L’osservazione è arrivata dopo le notizie di rare proteste e disordini nel nord della Cina tra i lavoratori di una società commerciale nordcoreana legata all’esercito. Stufi dei salari non pagati e del persistente lockdown dovuto alla pandemia, il mese di gennaio circa 3.000 lavoratori nordcoreani in Cina hanno organizzato proteste, secondo due ricercatori affiliati al governo sudcoreano, tra cui un ex diplomatico nordcoreano.

La notizia delle proteste, che Reuters ha affermato di non poter confermare in modo indipendente, arriva in un momento in cui Pyongyang sembra aver posto fine a ogni cooperazione economica con la Corea del Sud.

L’agenzia di stampa statale della Corea del Nord ha riferito l’8febbraio che Pyongyang ha abolito le leggi sulla cooperazione economica intercoreana, inclusa la zona speciale per i tour internazionali del Monte Kumgang e altre per far rispettare oltre 100 accordi economici con il Sud, secondo un rapporto di Radio Asia libera.

La mossa arriva settimane dopo che Pyongyang ha deciso di abolire le agenzie che gestiscono gli affari intercoreani.

Un portavoce del ministero degli Esteri cinese ha affermato di “non essere a conoscenza” delle proteste nordcoreane quando gli è stato chiesto in merito durante un briefing quotidiano l’8 febbraio. L’ambasciata nordcoreana a Pechino e il suo ufficio consolare nella città cinese di confine di Dandong non hanno risposto alle richieste di commenti.

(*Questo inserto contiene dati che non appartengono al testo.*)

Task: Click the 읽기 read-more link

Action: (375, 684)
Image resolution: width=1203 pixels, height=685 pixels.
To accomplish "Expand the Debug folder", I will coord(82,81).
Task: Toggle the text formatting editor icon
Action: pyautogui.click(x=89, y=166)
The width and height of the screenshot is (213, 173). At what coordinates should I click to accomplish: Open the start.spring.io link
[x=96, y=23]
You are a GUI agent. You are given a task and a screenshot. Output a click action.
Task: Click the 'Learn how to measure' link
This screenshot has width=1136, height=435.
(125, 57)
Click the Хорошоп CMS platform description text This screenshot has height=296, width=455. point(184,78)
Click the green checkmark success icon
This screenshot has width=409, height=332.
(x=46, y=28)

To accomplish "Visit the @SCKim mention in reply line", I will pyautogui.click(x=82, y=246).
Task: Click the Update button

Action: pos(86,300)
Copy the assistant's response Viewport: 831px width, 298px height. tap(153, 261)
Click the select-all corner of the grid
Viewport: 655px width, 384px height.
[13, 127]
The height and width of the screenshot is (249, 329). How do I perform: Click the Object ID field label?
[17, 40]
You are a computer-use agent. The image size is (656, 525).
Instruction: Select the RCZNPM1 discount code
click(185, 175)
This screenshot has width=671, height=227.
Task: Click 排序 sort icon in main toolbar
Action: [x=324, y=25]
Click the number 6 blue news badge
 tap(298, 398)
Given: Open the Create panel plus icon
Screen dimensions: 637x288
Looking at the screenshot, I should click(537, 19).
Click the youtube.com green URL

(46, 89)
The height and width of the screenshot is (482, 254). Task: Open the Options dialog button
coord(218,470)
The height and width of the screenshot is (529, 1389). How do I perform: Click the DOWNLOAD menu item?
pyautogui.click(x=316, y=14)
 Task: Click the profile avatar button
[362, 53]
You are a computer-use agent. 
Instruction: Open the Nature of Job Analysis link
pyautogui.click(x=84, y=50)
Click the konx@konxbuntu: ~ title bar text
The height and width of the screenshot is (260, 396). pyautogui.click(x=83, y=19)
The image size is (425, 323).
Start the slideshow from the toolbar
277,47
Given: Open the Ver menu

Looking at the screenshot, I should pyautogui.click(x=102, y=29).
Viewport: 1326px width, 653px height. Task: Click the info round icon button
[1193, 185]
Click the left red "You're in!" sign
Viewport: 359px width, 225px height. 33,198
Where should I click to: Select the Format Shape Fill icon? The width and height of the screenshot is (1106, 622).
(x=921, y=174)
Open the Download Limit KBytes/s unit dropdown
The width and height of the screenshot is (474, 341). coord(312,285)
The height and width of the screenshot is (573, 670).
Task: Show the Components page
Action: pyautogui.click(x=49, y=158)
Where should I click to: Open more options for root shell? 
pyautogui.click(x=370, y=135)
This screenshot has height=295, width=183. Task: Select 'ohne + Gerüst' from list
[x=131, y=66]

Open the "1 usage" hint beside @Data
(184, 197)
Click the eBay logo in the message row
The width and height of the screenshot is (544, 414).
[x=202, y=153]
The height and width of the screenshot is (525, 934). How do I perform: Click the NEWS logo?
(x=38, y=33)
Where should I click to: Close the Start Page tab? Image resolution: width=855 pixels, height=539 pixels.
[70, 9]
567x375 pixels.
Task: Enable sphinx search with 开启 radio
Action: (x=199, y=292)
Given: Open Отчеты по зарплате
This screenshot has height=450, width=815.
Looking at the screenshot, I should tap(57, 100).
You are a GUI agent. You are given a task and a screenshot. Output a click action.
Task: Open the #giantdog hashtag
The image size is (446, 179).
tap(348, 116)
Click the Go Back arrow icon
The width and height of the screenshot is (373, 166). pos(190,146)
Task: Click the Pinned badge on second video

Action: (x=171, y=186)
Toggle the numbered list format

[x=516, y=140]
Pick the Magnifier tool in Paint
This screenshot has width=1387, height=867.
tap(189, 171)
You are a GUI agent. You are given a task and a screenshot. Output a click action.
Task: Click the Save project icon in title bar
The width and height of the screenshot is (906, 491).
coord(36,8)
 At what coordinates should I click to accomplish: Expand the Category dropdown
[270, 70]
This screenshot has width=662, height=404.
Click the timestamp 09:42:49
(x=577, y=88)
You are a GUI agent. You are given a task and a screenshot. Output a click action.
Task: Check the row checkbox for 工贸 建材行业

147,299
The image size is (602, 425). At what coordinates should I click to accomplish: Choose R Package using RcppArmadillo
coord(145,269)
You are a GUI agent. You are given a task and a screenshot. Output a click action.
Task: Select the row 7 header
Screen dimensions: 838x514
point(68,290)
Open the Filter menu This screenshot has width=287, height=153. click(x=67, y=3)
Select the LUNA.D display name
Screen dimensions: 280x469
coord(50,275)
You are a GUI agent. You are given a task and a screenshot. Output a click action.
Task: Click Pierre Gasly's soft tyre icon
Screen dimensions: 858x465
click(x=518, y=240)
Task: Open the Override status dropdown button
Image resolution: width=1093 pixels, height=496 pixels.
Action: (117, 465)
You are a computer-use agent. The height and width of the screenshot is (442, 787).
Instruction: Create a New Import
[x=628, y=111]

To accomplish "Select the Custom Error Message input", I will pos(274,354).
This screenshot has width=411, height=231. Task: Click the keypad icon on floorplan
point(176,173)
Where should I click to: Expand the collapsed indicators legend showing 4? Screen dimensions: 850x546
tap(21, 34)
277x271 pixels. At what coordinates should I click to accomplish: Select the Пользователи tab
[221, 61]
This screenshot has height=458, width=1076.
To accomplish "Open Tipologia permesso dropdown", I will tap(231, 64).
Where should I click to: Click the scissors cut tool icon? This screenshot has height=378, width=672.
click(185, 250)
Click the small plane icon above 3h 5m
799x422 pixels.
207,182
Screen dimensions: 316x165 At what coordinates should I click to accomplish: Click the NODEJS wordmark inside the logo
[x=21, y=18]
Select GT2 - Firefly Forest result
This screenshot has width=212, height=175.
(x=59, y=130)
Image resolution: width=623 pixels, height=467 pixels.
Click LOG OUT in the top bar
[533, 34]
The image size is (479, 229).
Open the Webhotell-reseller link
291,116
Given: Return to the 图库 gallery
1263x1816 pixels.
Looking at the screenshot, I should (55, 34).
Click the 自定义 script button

Le proteste su larga scala da parte dei nordcoreani sono praticamente inaudite e, secondo i ricercatori, ciò suggerisce che questi lavoratori sono in disaccordo sul loro destino: la Cina vuole rimandarli a casa per conformarsi alle risoluzioni delle Nazioni Unite ed evitare defezioni, ma la Corea del Nord vuole mantenere il numero dei lavoratori presenti.

Pyongyang esercita uno stretto controllo sui suoi lavoratori all’estero, sequestrando fino al 90% dei loro salari per finanziamenti governativi, secondo il rapporto del Dipartimento di Stato americano sulla tratta di persone del 2023, in cui si afferma che spesso affrontano “condizioni equivalenti al lavoro forzato”.

Per alcuni lavoratori, i salari vengono trattenuti fino al loro ritorno in Corea del Nord, aumentando la loro vulnerabilità alla coercizione e allo sfruttamento da parte delle autorità, afferma il rapporto. I recenti spostamenti sembrano aver peggiorato le condizioni, dicono i ricercatori.

A Helong, provincia di Jilin ci sarebbero 10 fabbriche tessili in cui lavorano i nordcoreani e sarebbero proprio queste fabbriche ad aver inscenato gli scioperi importanti. I salari, secondo i ricercatori sudcoreani, ammontavano a circa 10 milioni di dollari per un periodo di quattro-sette anni, aggiungendo che i funzionari del governo nordcoreano hanno pagato diversi mesi di stipendio ai lavoratori scontenti per porre fine alla controversia.

Una risoluzione del Consiglio di sicurezza delle Nazioni Unite del 2017, sostenuta dalla Cina, richiedeva che i paesi rimpatriassero tutti i lavoratori nordcoreani entro dicembre 2019, sulla base del fatto che il loro lavoro veniva sfruttato per guadagnare valuta estera per i programmi nucleari e missili balistici vietati dalla Corea del Nord.

All’epoca, Pechino aveva dichiarato di averne rimpatriati più della metà, ma non aveva specificato una cifra. Secondo il Dipartimento di Stato americano, ci sono circa 20.000-100.000 nordcoreani che lavorano in Cina, principalmente in ristoranti e fabbriche.